● **What is expected**: Copy the listing below again, switching "Image resolution" to "Display size" wherever it appears and leaving everything else unchanged.

= = = =

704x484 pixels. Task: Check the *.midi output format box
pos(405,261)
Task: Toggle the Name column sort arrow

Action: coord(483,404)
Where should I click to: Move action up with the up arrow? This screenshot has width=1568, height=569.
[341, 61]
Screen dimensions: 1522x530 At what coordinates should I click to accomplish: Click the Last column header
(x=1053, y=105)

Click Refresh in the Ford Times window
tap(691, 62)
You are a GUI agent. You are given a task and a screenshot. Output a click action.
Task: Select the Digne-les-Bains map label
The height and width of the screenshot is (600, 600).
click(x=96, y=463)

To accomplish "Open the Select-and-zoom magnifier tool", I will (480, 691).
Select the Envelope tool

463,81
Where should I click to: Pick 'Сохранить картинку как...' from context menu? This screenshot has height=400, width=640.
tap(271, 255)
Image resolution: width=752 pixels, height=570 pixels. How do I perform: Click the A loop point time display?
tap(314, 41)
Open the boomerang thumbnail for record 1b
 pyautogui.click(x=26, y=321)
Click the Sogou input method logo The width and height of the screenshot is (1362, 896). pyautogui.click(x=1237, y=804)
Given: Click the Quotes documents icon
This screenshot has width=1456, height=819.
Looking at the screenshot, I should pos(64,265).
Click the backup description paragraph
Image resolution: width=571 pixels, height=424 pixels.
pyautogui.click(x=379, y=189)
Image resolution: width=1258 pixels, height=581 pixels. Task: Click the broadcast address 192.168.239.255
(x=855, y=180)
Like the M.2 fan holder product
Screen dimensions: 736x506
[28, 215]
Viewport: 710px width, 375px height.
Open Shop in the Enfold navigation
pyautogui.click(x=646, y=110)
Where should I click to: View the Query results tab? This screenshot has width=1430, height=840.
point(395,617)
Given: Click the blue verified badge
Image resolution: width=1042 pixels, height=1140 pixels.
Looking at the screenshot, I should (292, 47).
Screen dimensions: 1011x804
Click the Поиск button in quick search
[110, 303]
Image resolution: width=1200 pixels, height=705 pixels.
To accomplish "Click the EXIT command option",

= = = =

● **Final result**:
704x484 pixels. Task: Check the *.midi output format box
pos(405,261)
Task: Toggle the Name column sort arrow

Action: coord(483,404)
Where should I click to: Move action up with the up arrow? This screenshot has width=1568, height=569.
[341, 61]
Screen dimensions: 1522x530 At what coordinates should I click to accomplish: Click the Last column header
(x=1053, y=105)

Click Refresh in the Ford Times window
tap(691, 62)
You are a GUI agent. You are given a task and a screenshot. Output a click action.
Task: Select the Digne-les-Bains map label
The height and width of the screenshot is (600, 600).
click(x=96, y=463)

To accomplish "Open the Select-and-zoom magnifier tool", I will (480, 691).
Select the Envelope tool

463,81
Where should I click to: Pick 'Сохранить картинку как...' from context menu? This screenshot has height=400, width=640.
tap(271, 255)
Display size: width=752 pixels, height=570 pixels. How do I perform: Click the A loop point time display?
tap(314, 41)
Open the boomerang thumbnail for record 1b
 pyautogui.click(x=26, y=321)
Click the Sogou input method logo The width and height of the screenshot is (1362, 896). pyautogui.click(x=1237, y=804)
Given: Click the Quotes documents icon
This screenshot has width=1456, height=819.
Looking at the screenshot, I should pos(64,265).
Click the backup description paragraph
Display size: width=571 pixels, height=424 pixels.
pyautogui.click(x=379, y=189)
Display size: width=1258 pixels, height=581 pixels. Task: Click the broadcast address 192.168.239.255
(x=855, y=180)
Like the M.2 fan holder product
Screen dimensions: 736x506
[28, 215]
Viewport: 710px width, 375px height.
Open Shop in the Enfold navigation
pyautogui.click(x=646, y=110)
Where should I click to: View the Query results tab? This screenshot has width=1430, height=840.
point(395,617)
Given: Click the blue verified badge
Display size: width=1042 pixels, height=1140 pixels.
Looking at the screenshot, I should (292, 47).
Screen dimensions: 1011x804
Click the Поиск button in quick search
[110, 303]
Display size: width=1200 pixels, height=705 pixels.
To accomplish "Click the EXIT command option",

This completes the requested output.